As of the census of 2000, there were 448 people, 161 households, and 121 families residing in the village. The population density was 484.5 PD/sqmi. There were 191 housing units at an average density of 206.6 /sqmi. The racial makeup of the village was 98.88% White, 0.45% African American, 0.22% Native American, 0.22% Asian, and 0.22% from two or more races. There are no Hispanics or Latinos of any race.

There were 161 households, out of which 41.0% had children under the age of 18 living with them, 59.6% were married couples living together, 9.9% had a female householder with no husband present, and 24.8% were non-families. 20.5% of all households were made up of individuals, and 13.7% had someone living alone who was 65 years of age or older. The average household size was 2.78 and the average family size was 3.23.

In the village, the population was spread out, with 31.0% under the age of 18, 8.9% from 18 to 24, 28.8% from 25 to 44, 18.1% from 45 to 64, and 13.2% who were 65 years of age or older. The median age was 33 years. For every 100 females, there were 89.8 males. For every 100 females age 18 and over, there were 95.6 males.

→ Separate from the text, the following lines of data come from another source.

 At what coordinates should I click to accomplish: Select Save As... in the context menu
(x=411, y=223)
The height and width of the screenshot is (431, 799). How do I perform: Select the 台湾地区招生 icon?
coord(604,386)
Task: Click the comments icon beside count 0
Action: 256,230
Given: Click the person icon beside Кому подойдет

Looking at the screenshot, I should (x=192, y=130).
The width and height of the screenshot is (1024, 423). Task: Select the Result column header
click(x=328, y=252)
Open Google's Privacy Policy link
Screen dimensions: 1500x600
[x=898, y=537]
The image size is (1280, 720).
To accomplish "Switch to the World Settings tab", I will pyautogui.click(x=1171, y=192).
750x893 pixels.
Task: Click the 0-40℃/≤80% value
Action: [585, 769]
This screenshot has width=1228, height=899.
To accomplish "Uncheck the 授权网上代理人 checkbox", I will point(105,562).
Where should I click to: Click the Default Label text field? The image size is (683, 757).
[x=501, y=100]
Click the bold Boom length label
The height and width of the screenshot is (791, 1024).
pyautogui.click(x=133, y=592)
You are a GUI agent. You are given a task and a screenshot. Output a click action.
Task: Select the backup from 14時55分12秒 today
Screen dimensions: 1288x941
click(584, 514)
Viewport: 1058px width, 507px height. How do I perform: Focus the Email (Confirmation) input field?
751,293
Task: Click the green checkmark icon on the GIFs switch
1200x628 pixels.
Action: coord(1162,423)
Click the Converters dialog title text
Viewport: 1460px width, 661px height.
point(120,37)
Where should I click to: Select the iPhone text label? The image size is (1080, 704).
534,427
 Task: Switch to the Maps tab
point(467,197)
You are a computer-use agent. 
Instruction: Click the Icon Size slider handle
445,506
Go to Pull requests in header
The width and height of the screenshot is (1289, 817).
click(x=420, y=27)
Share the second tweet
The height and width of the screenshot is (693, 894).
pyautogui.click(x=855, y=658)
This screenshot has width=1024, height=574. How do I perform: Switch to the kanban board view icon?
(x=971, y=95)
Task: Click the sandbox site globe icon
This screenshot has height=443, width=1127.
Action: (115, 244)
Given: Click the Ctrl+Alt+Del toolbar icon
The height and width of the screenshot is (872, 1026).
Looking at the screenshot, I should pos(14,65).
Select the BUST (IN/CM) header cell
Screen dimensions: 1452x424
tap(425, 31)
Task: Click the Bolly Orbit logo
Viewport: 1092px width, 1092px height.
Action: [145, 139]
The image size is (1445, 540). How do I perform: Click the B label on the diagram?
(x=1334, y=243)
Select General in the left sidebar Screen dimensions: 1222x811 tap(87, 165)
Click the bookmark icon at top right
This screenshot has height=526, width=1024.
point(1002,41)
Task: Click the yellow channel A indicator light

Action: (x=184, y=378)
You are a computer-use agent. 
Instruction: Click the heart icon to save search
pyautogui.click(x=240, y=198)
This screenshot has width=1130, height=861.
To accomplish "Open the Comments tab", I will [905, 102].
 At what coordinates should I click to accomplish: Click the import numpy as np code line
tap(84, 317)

The median income for a household in the village was $21,750, and the median income for a family was $26,875. Males had a median income of $30,156 versus $15,938 for females. The per capita income for the village was $10,515. About 16.9% of families and 16.6% of the population were below the poverty line, including 18.8% of those under age 18 and 3.8% of those age 65 or over.

Historical population
| Census | Pop. | Note | %± |
| 1890 | 374 |  | — |
| 1900 | 343 |  | −8.3% |
| 1910 | 451 |  | 31.5% |
| 1920 | 351 |  | −22.2% |
| 1930 | 580 |  | 65.2% |
| 1940 | 564 |  | −2.8% |
| 1950 | 514 |  | −8.9% |
| 1960 | 493 |  | −4.1% |
| 1970 | 482 |  | −2.2% |
| 1980 | 494 |  | 2.5% |
| 1990 | 494 |  | 0.0% |
| 2000 | 448 |  | −9.3% |
| 2010 | 450 |  | 0.4% |
| 2020 | 401 |  | −10.9% |
U.S. Decennial Census

==Schools==
Richburg is home to the Elementary Campus of the Bolivar-Richburg Central School District. Enrolling students in grades K - 5, the Bolivar-Richburg Elementary School provides an education for all students.